# car seat protector for cargo area on plane?



## ejg123 (Jun 25, 2008)

It seems like our car seat will have to go in the luggage area of a plane, but we are concerned with damage. Are there padded/protected car seat covers for this sort of situation? Thank you for your wisdom.


----------



## leighi123 (Nov 14, 2007)

I would not check it in. Why do you feel you HAVE to? Its much safer to install it and use it on the plane. If you have a "lap-child" and dont want to buy a ticket, then gate check the seat. If you have an infant seat and are flying on a larger plane you can put it in the overhead bin (Ive only done this with a snugride, it fit fine).

Or if someone is picking you up from the airport buy a seat online and have it shipped to them to bring for you.

I travel A LOT and my dad travels even more (he is on a 3 week trip around the world right now, and does this maybe 5-6 times a year), and I have seen how our baggage is treated. Plus the number of bags that have come back all beat up, torn, smushed, missing things, sent to the wrong place, and lost altogether. NO WAY would I EVER check a carseat in as baggage, its not worth the risk


----------



## ejg123 (Jun 25, 2008)

So you think it is fine to gate check it and it will not get damaged? I actually meant that we would gate check it, but I was still concerned that it would not be well protected enough. This is our last trip with him as a lap child - from now on he will have seat/ticket, but the plane is full and so we have to gate check the seat which does concern me. Would you still put a cover and protector on it at the gate check? Does anyone know of any good ones with padding? Thanks!


----------



## mama2soren (Feb 12, 2009)

Do you have the option of having a car seat waiting for you at your destination? If you're visiting friends or family, could you buy a Scenera online ($45) and have it shipped there?
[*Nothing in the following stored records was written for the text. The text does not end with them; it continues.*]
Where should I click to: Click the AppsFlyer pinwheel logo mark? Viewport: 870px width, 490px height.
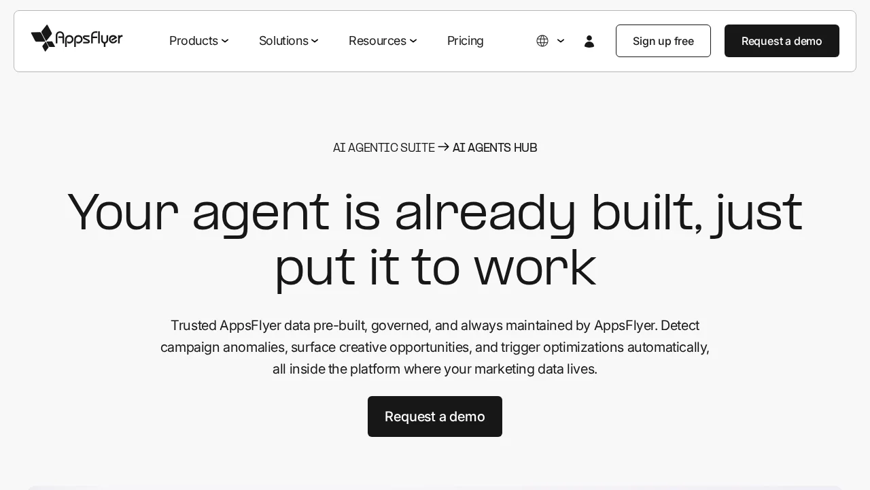click(x=41, y=38)
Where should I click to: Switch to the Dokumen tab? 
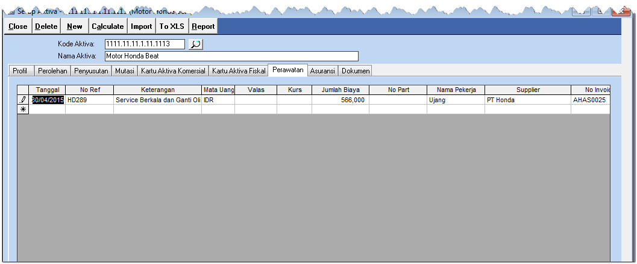pyautogui.click(x=355, y=71)
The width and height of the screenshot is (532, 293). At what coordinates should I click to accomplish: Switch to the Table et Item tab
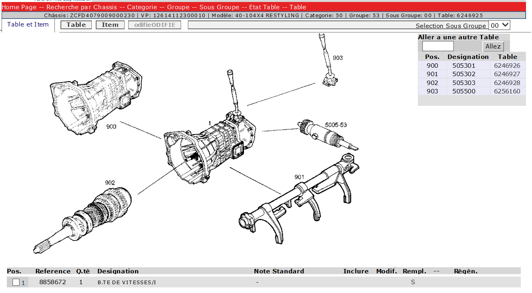28,24
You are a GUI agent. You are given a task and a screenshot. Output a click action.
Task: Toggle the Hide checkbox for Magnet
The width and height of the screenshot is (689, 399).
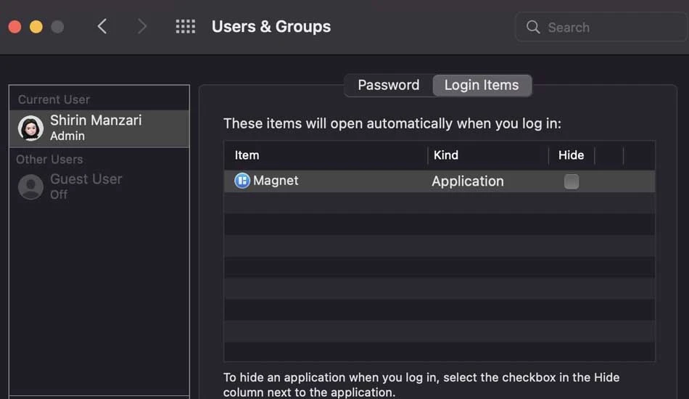(572, 181)
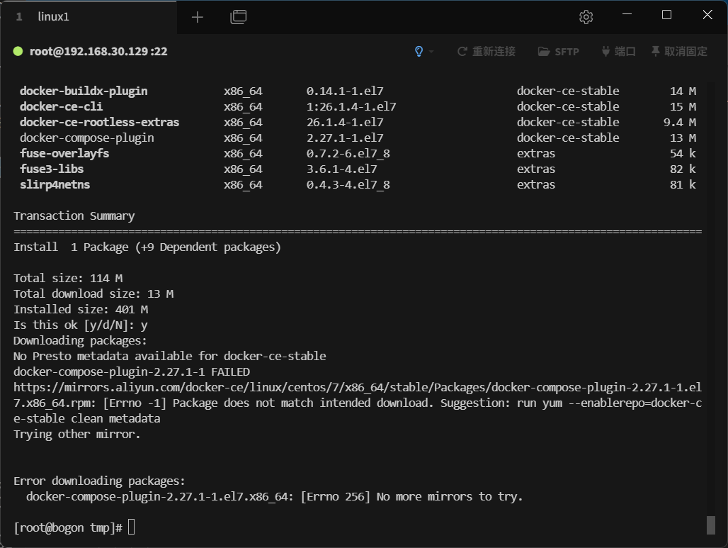728x548 pixels.
Task: Click the shell prompt to focus terminal input
Action: click(x=67, y=527)
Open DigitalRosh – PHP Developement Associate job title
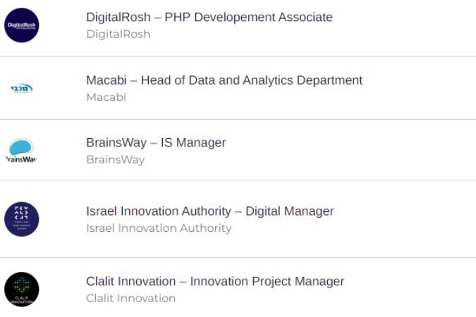Image resolution: width=476 pixels, height=317 pixels. coord(209,18)
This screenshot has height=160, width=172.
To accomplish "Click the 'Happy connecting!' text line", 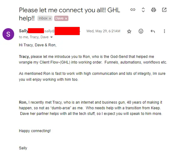I will 35,131.
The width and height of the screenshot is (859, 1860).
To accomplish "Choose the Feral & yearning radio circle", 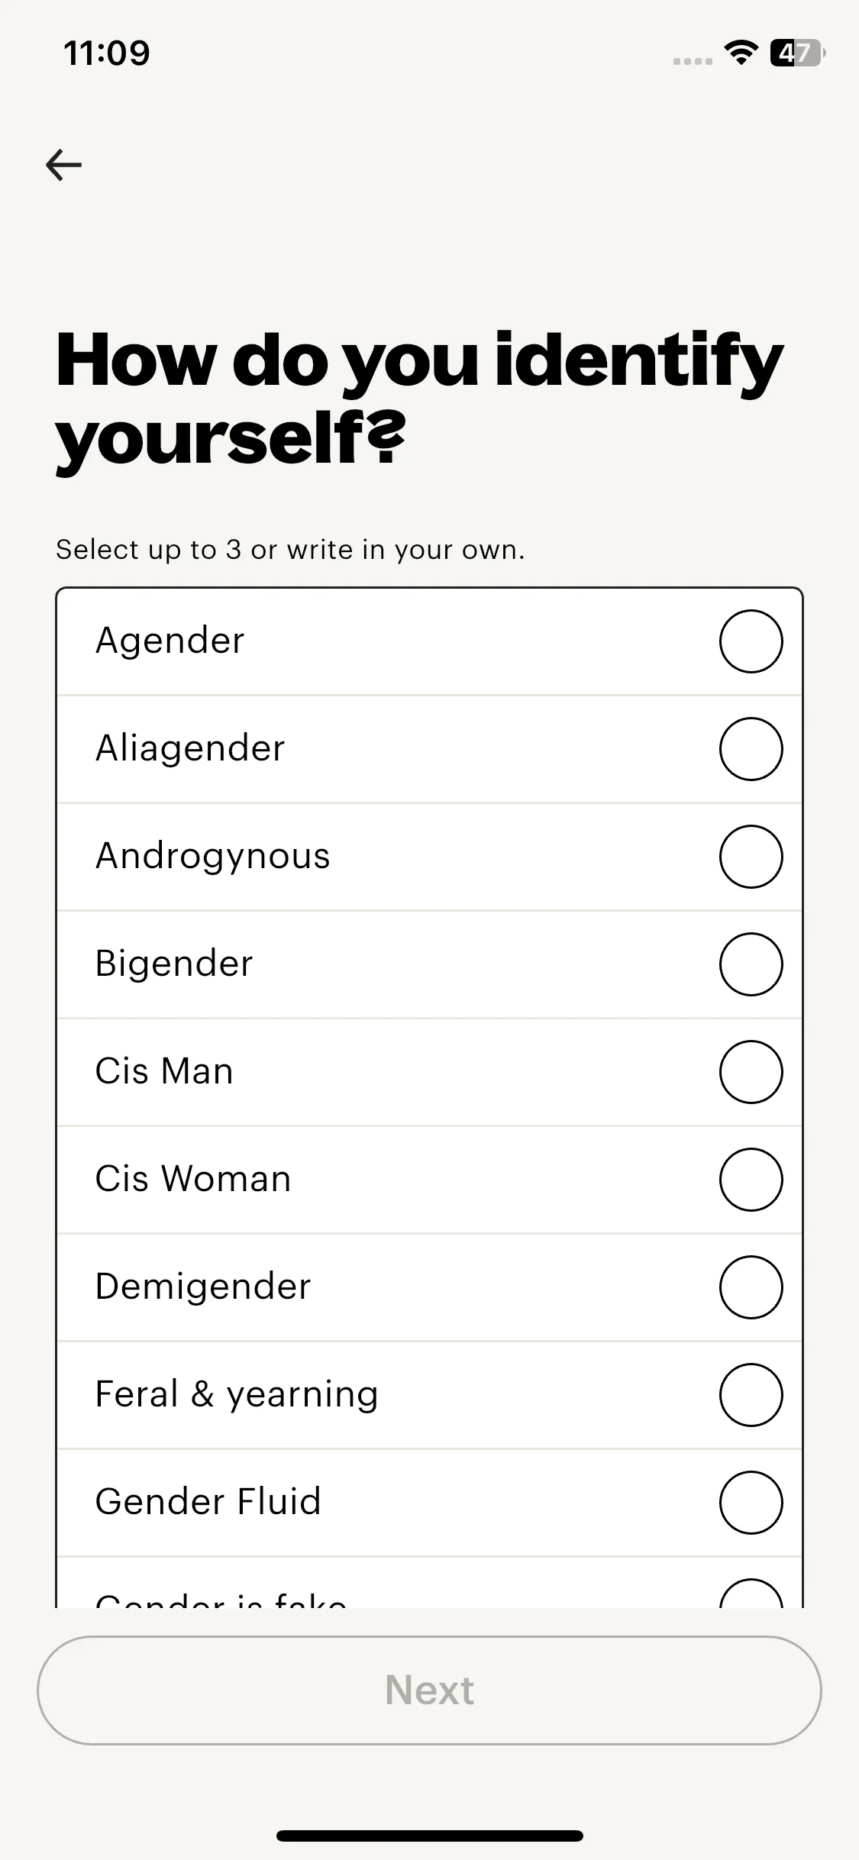I will (x=751, y=1395).
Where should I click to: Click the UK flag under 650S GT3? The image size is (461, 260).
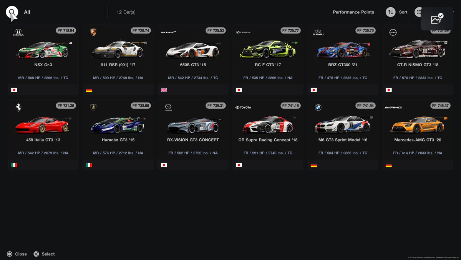pos(164,89)
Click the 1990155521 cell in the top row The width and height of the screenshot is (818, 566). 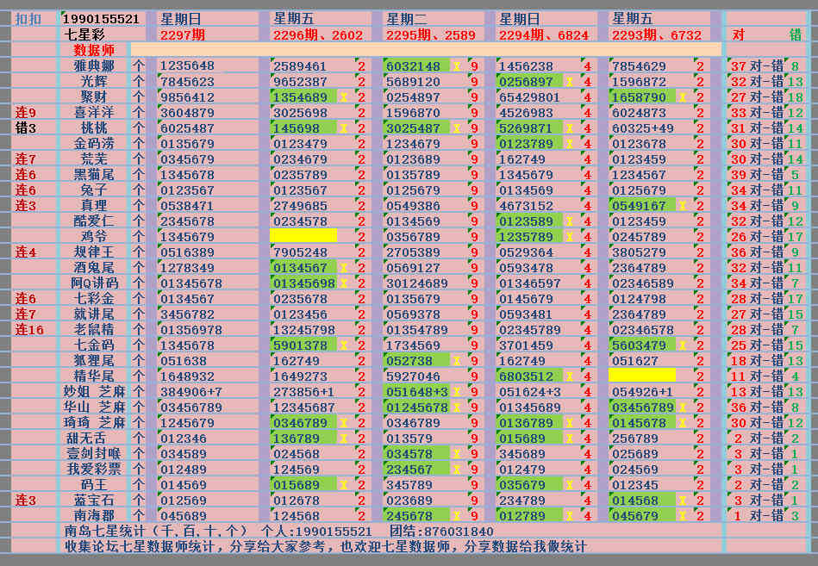point(101,19)
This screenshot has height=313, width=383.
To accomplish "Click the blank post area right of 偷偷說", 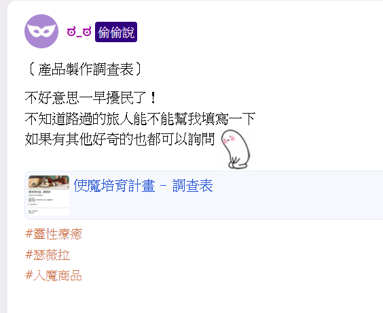I will click(x=259, y=32).
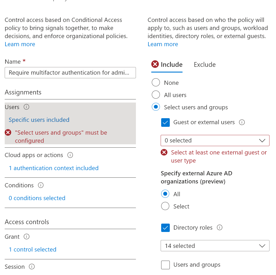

Gate checking is a better bet than checking it with your regular baggage, but there is no guarantee that it will not be damaged, even with a protective bag. If there is anyway to avoid gate checking, do it.


----------



## snoopy5386 (May 6, 2005)

You have to use your own judgement on this one. We have a carseat bag that protects the seat but doesn't really offer any padding. You could use bubblewrap to pad the seat I suppose. Yes, luggage gets dropped. However carseats are not made of glass and should be able to withstand some wear and tear. I just bought a Complete Air from diapers.com and it came in a cardboard box - no styrofoam, no padding of any kind, just the seat inside the box. I assume that the box was dropped, juggled, stacked, etc. on its journey to me and I know the cardboard box it came in does not have magical powers of protection. I'm still using the seat.


----------



## TiredX2 (Jan 7, 2002)

I would feel fairly safe with gate checking.

Quote:


> Originally Posted by *mama2soren*
> 
> Do you have the option of having a car seat waiting for you at your destination? If you're visiting friends or family, could you buy a Scenera online ($45) and have it shipped there?
> 
> Gate checking is a better bet than checking it with your regular baggage, but there is no guarantee that it will not be damaged, even with a protective bag. If there is anyway to avoid gate checking, do it.


They are on sale at Target for $35 this week if you go with this option.


----------



## ejg123 (Jun 25, 2008)

Thanks all. We found a cover that was somewhat padded and gate checked it. Not perfect but good enough. Thanks for the feedback. All the best -


----------